• [Provided material]:
▶
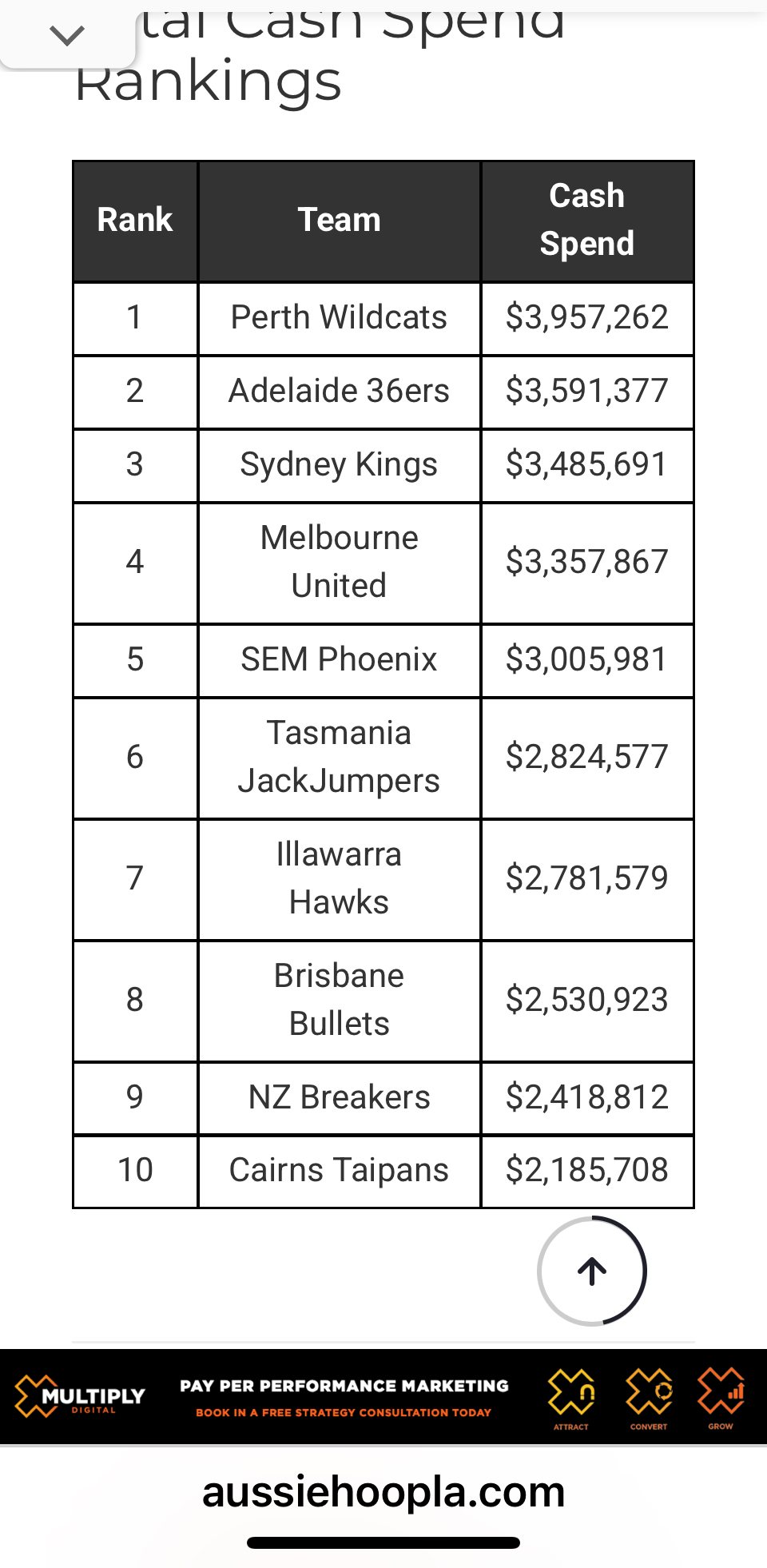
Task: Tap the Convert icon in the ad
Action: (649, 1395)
◀
▶
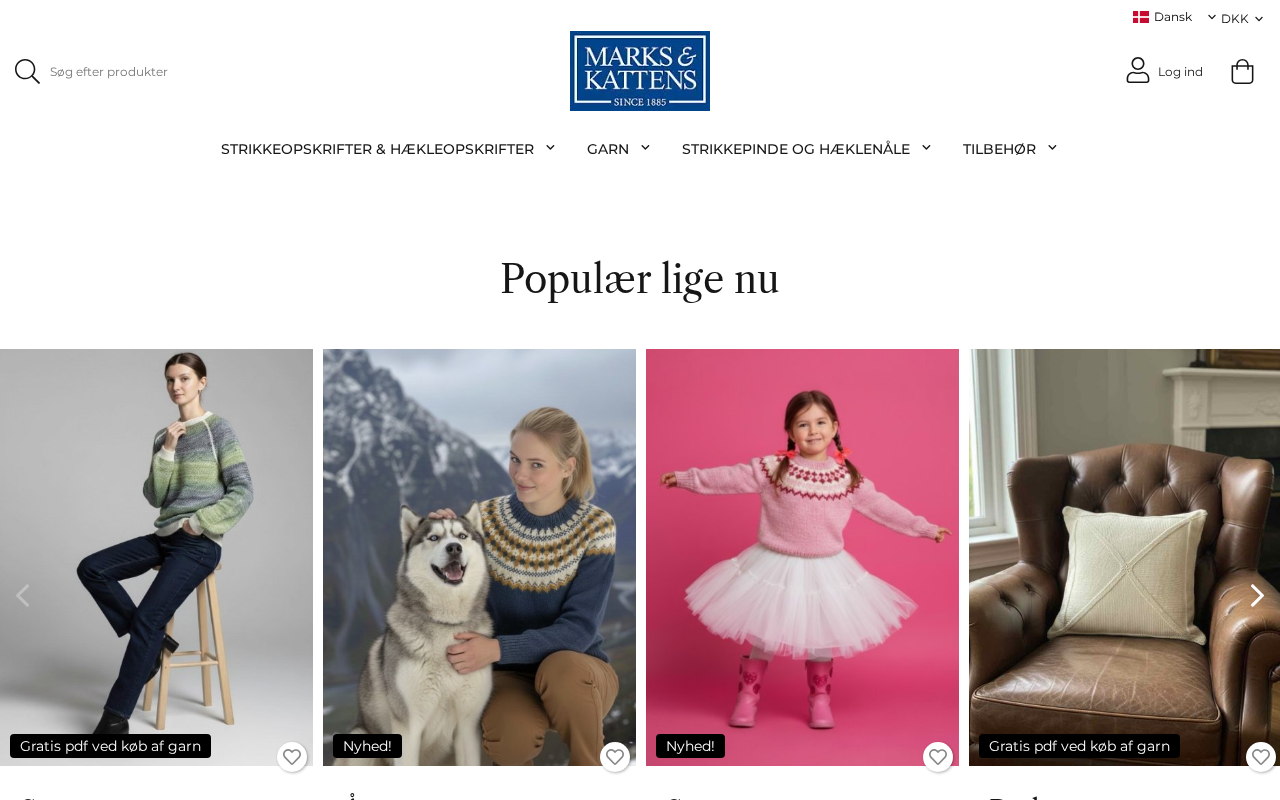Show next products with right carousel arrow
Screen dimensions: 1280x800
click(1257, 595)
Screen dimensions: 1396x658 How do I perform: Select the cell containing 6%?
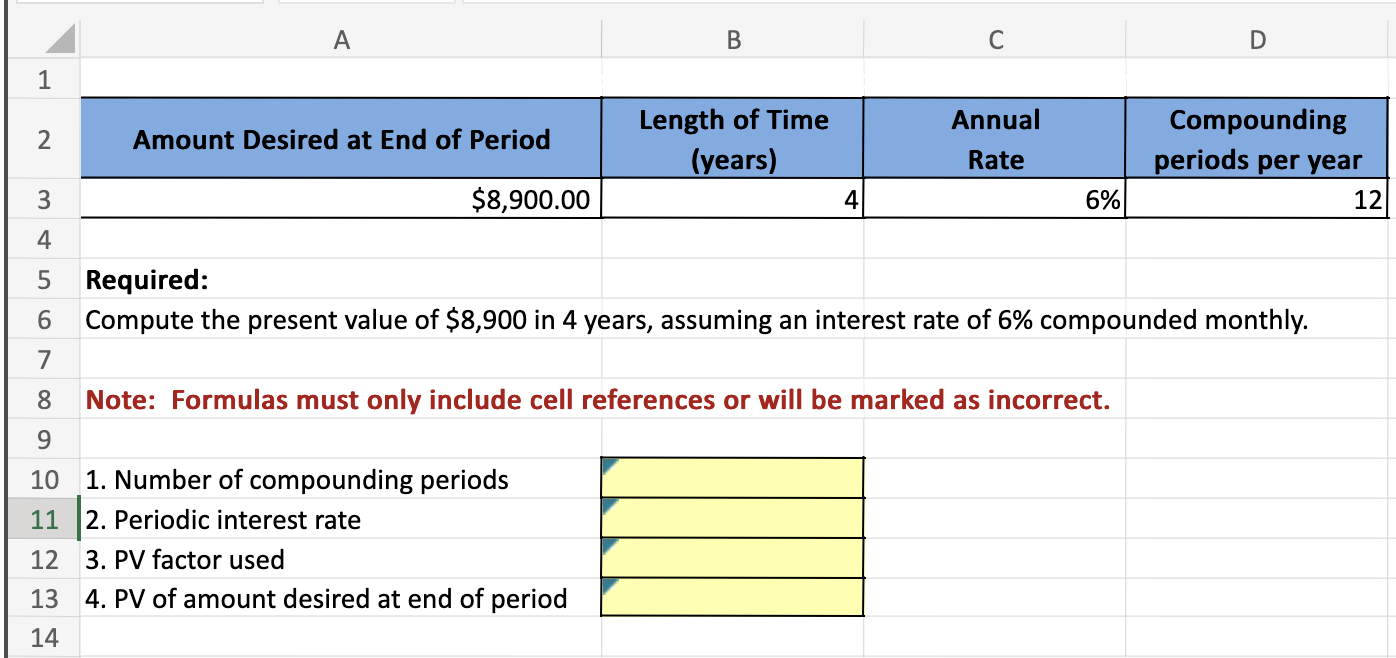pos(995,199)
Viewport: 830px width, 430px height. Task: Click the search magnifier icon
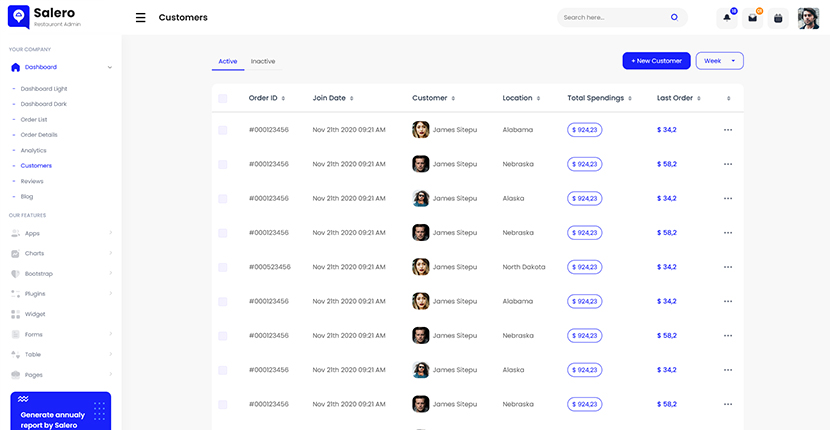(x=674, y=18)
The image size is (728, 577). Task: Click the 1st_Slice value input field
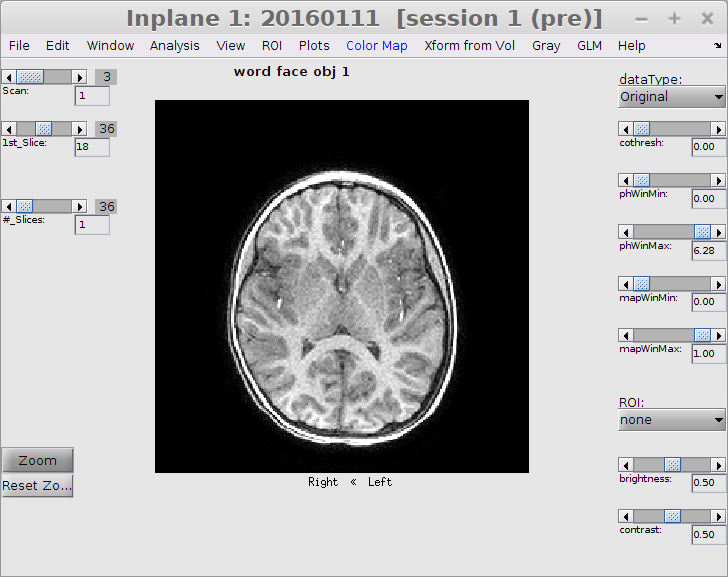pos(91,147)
◀
▶
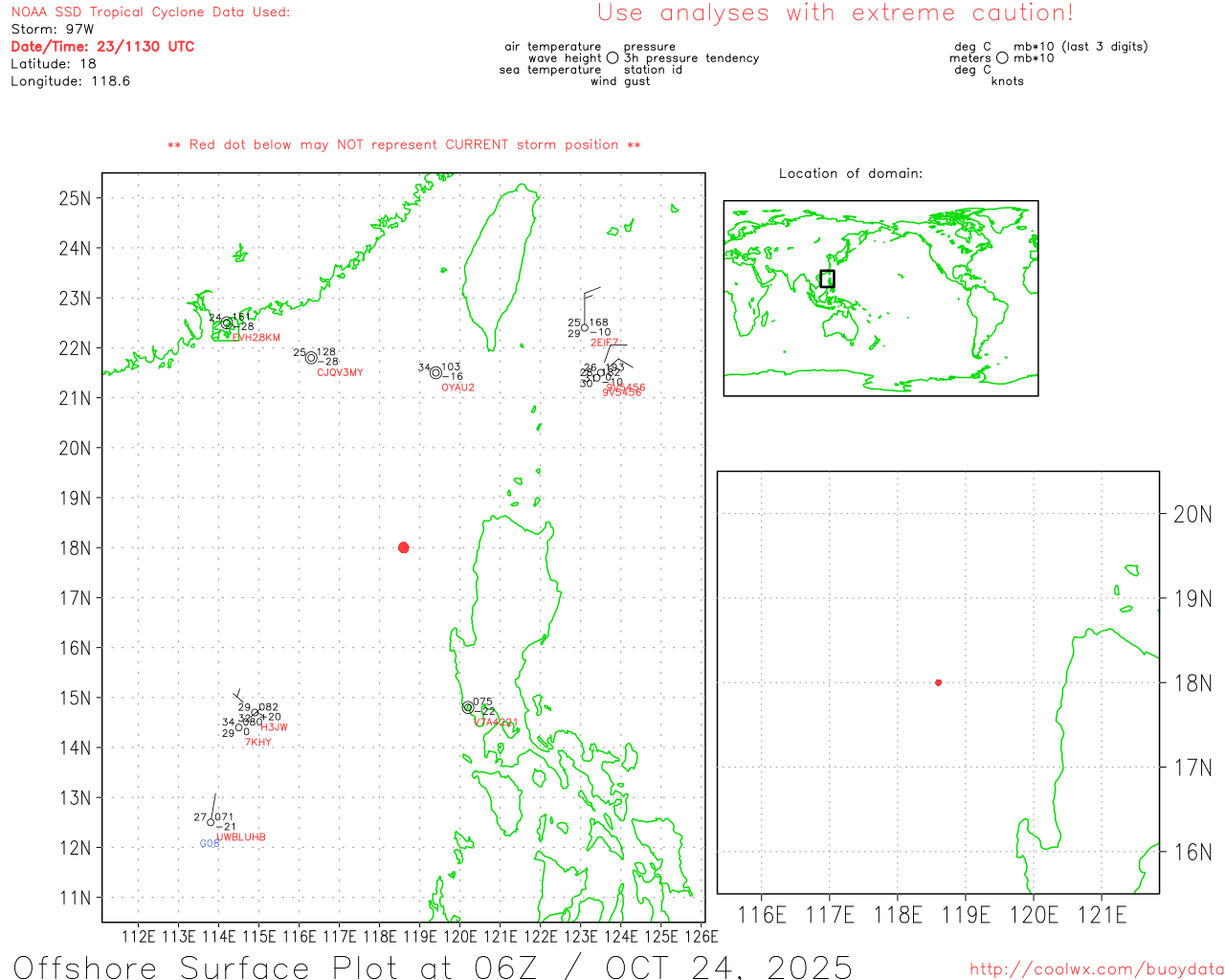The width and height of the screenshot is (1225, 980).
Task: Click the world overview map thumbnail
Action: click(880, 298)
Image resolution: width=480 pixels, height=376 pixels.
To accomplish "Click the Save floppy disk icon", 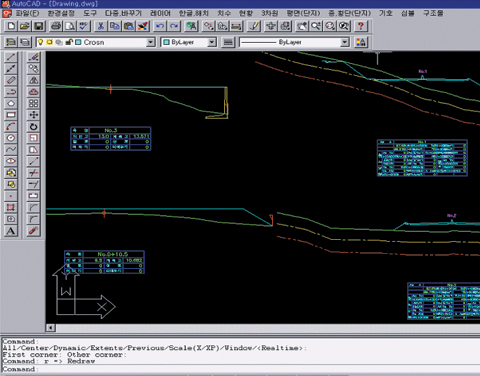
◀
• [Task goal]:
Between and including the line with "Image resolution: width=480" and the line with "the Save floppy", repeat every line exactly as it appears above, with pictures left out.

• [Answer area]:
Image resolution: width=480 pixels, height=376 pixels.
To accomplish "Click the Save floppy disk icon", 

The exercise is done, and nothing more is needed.